(Data for pointing to text and elements)
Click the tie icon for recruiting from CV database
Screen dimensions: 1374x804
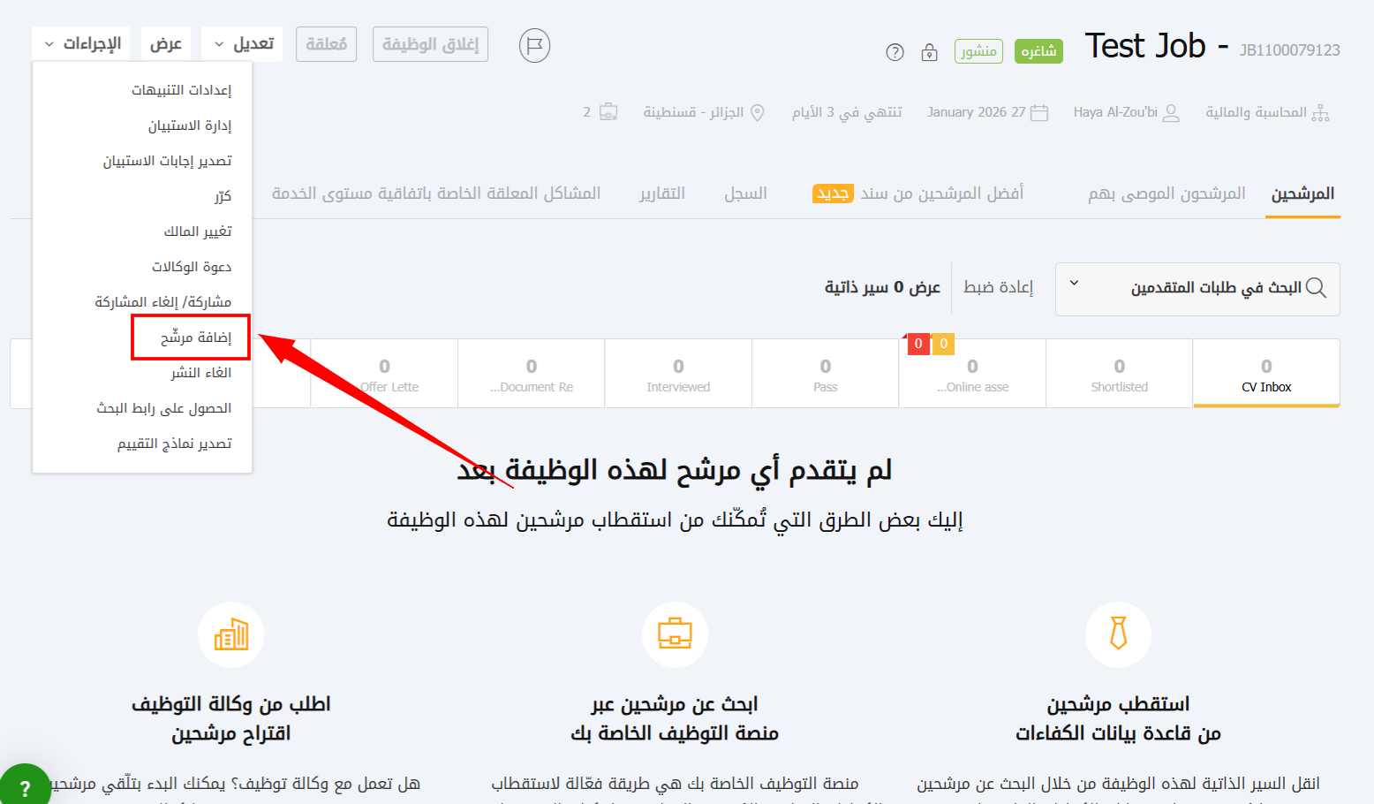1118,633
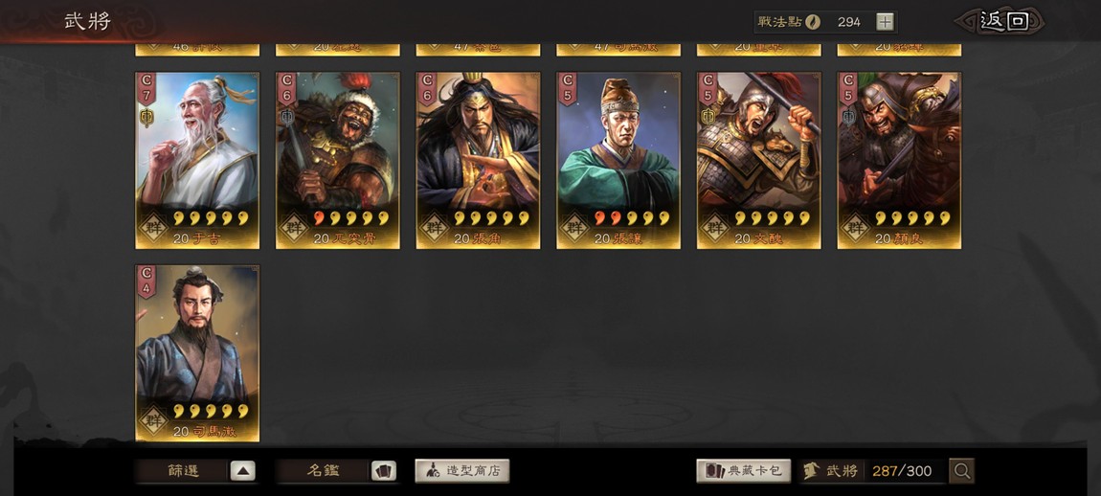Viewport: 1101px width, 496px height.
Task: Select the 張角 general card
Action: click(x=478, y=160)
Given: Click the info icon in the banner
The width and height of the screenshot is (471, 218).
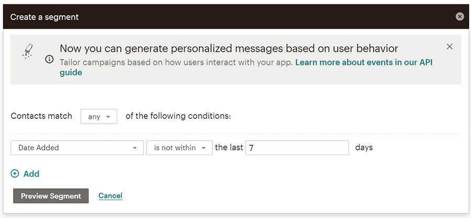Looking at the screenshot, I should [49, 59].
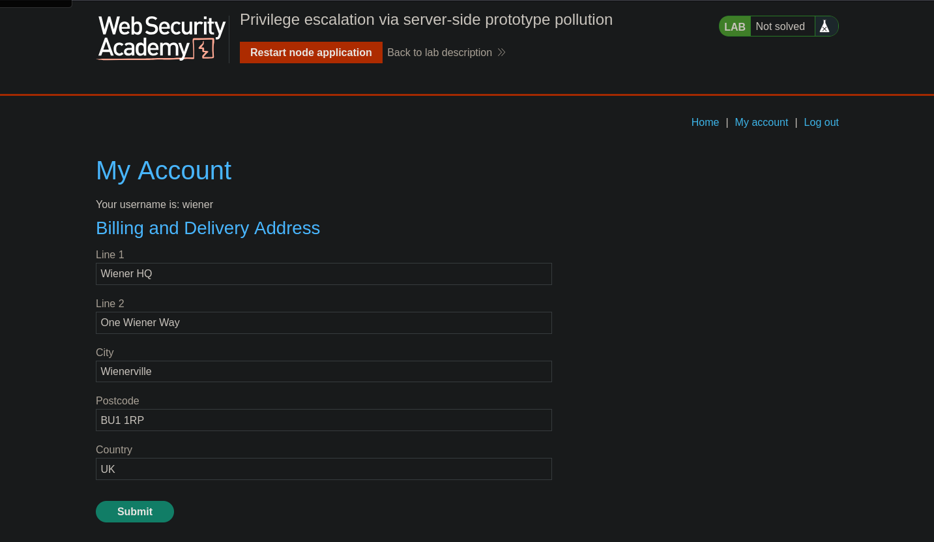Click into the Postcode text box

pyautogui.click(x=323, y=420)
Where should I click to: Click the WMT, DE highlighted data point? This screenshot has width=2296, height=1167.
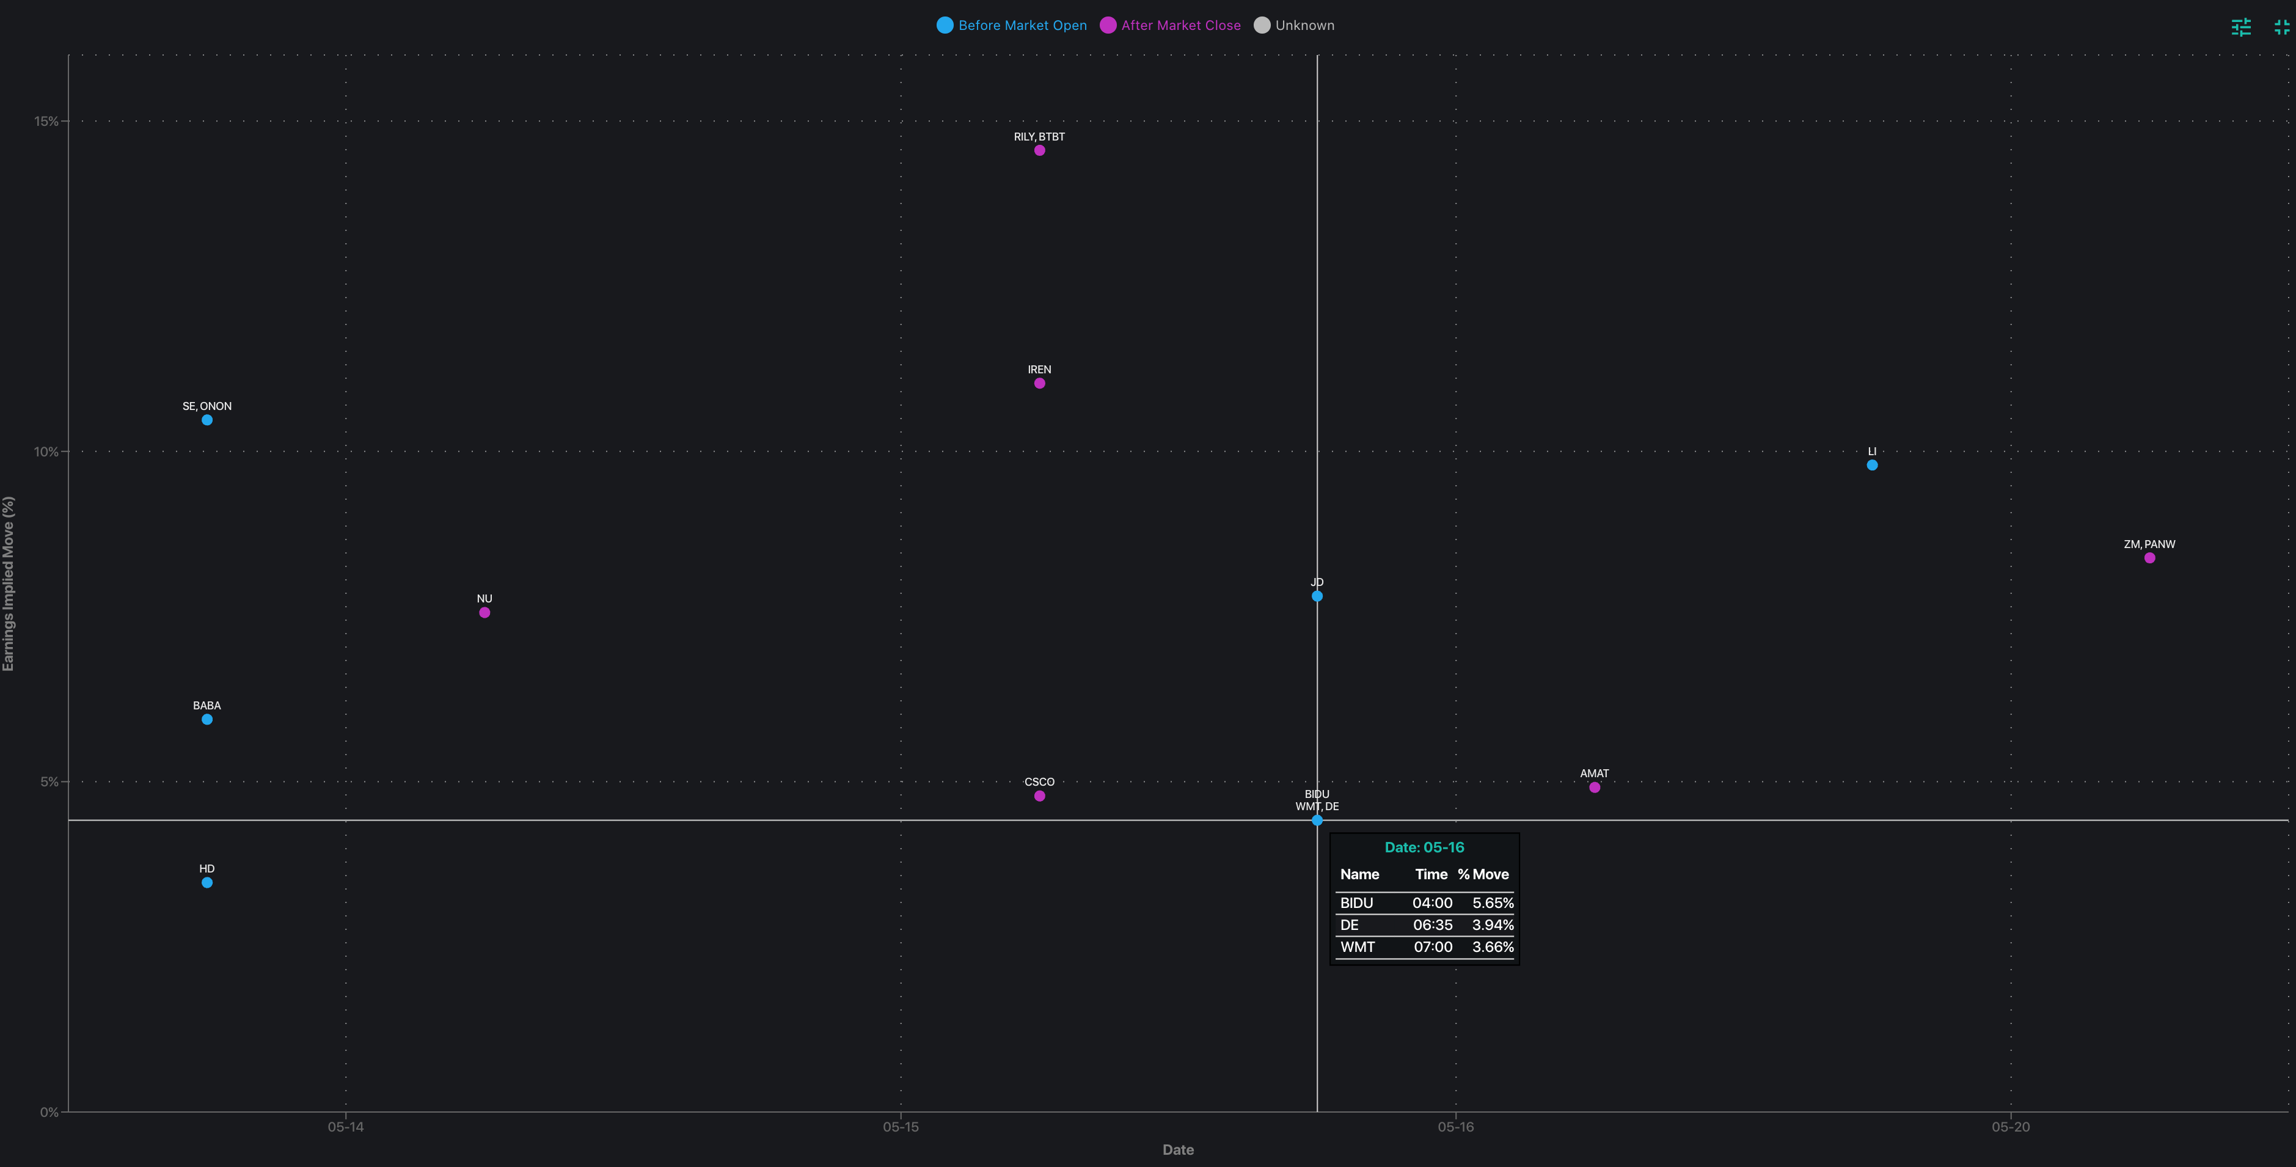(x=1317, y=820)
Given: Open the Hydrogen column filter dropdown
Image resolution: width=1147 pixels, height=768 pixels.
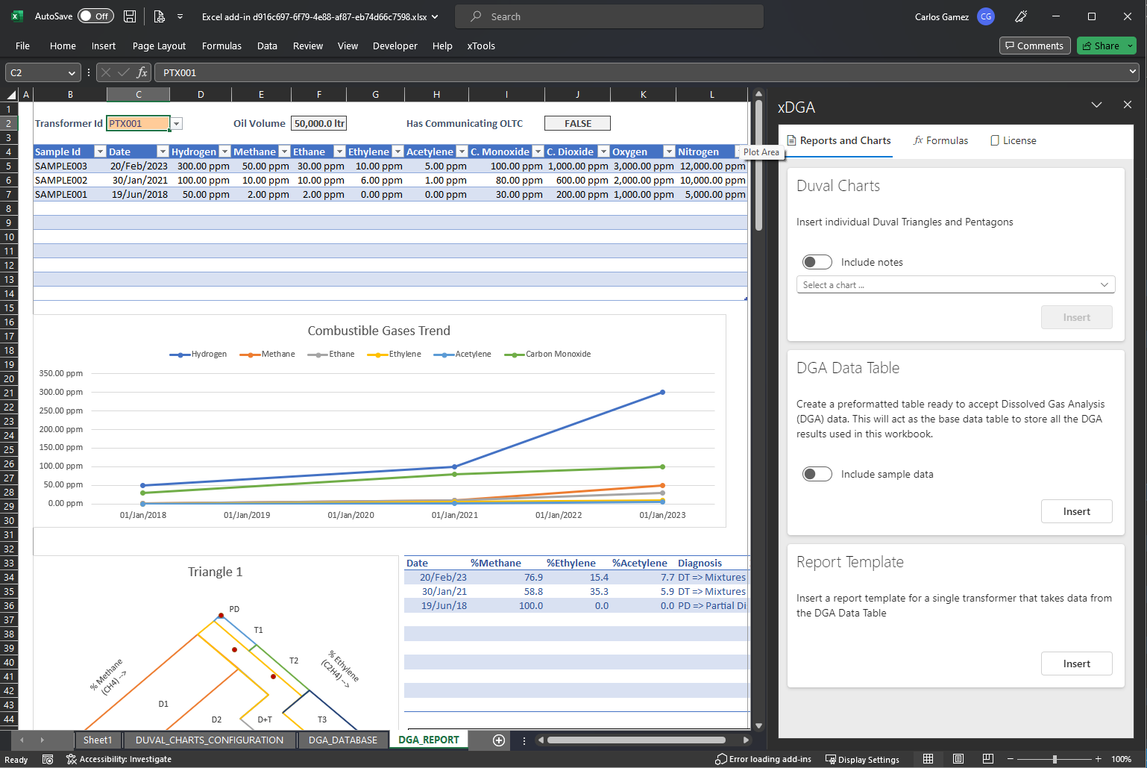Looking at the screenshot, I should [224, 152].
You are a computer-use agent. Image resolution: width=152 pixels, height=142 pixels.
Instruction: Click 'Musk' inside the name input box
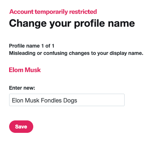[32, 101]
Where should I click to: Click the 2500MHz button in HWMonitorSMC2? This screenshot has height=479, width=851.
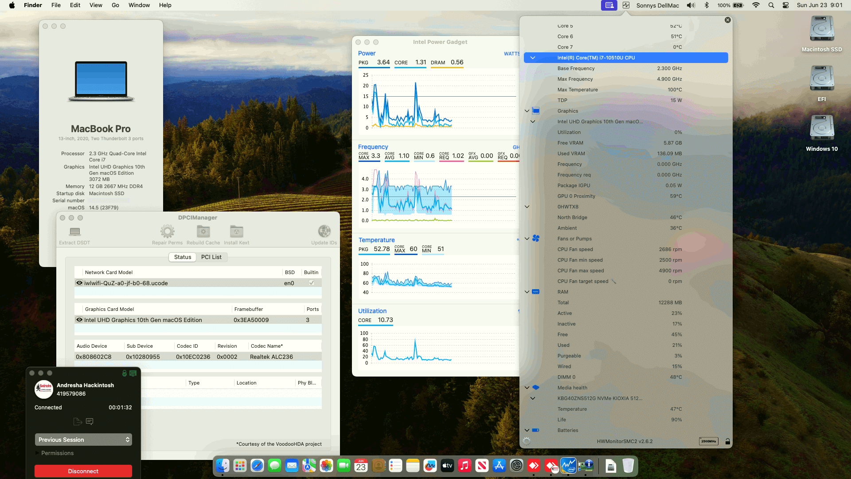click(x=709, y=441)
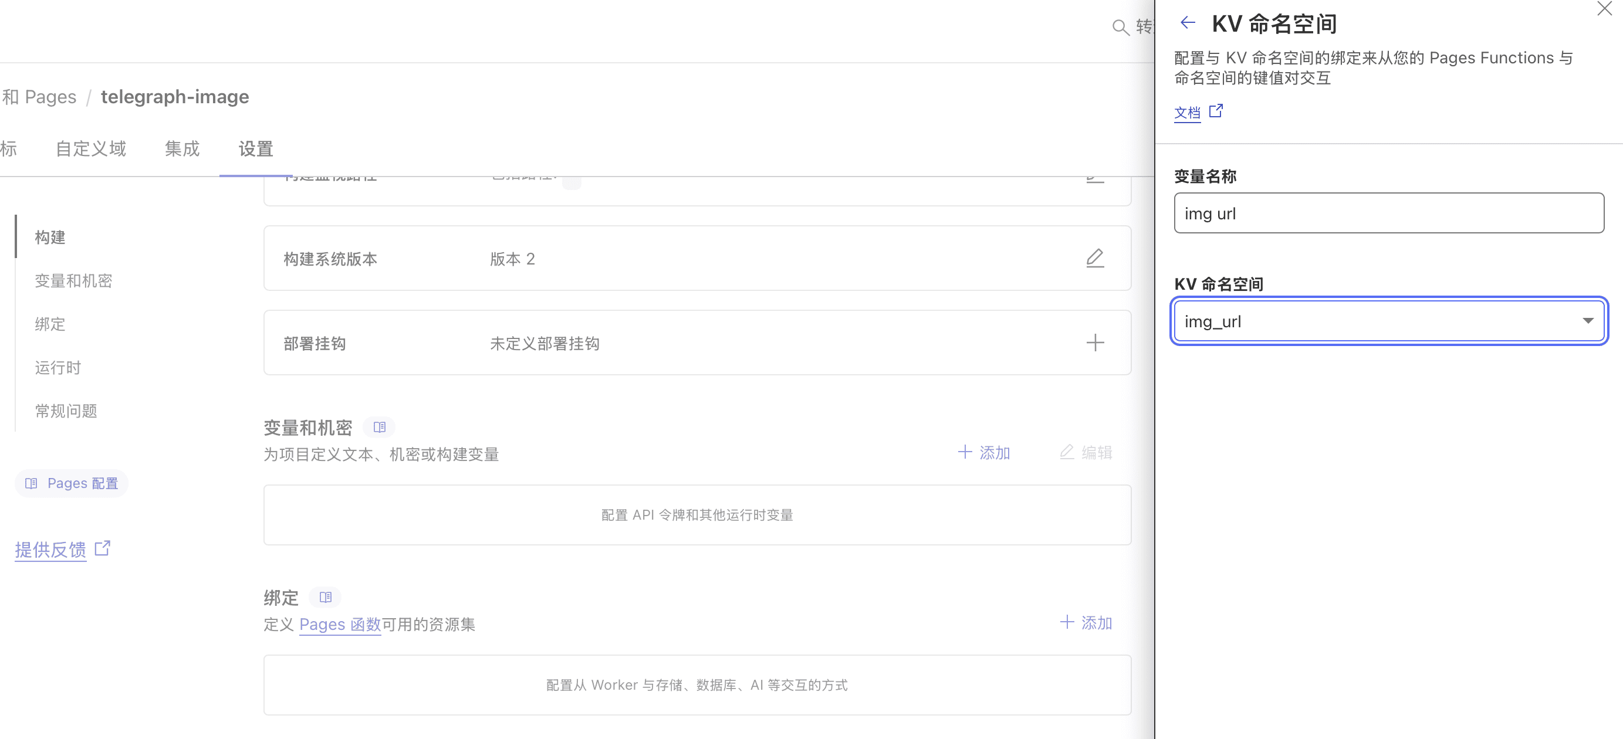Click the search magnifier icon
Screen dimensions: 1623x739
(1120, 28)
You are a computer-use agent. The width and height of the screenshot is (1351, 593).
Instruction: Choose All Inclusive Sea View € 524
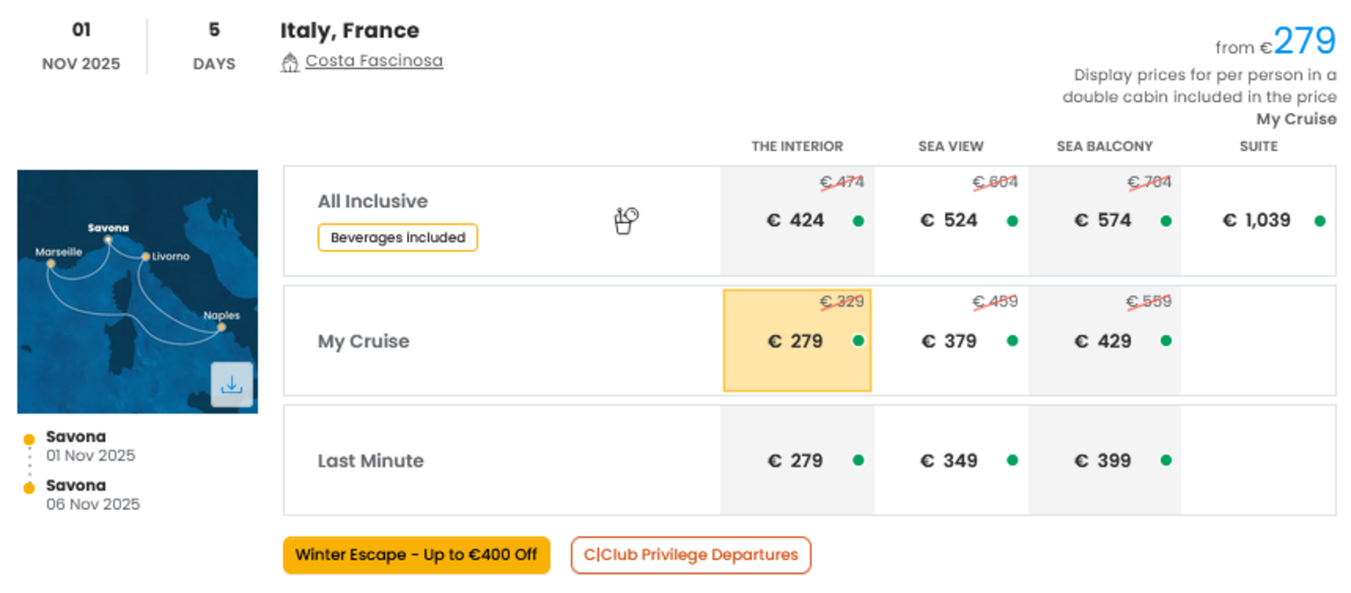(x=951, y=221)
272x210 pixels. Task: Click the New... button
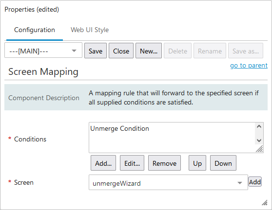[149, 51]
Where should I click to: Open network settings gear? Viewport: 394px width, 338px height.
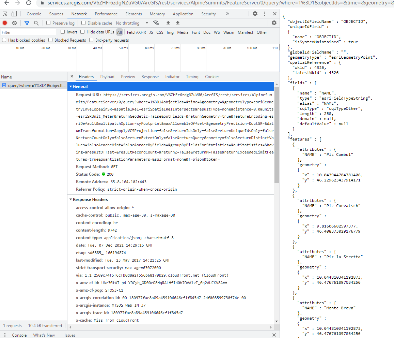pyautogui.click(x=274, y=23)
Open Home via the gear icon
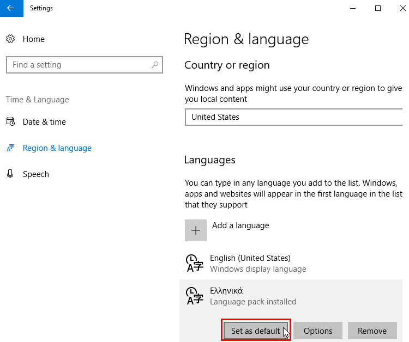This screenshot has width=409, height=342. (10, 39)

_WHAT YOU SHOULD DO_
Copy the lines from the start of the data through the line that contains "Action: click(x=478, y=160)", inclusive, reproducing each one without change. Omit the pictures from your copy.

_RESPONSE BELOW_
Click the tie icon for recruiting from CV database
Screen dimensions: 1374x804
1118,633
Viewport: 1101px width, 496px height.
Task: Select the 張角 general card
Action: click(x=478, y=160)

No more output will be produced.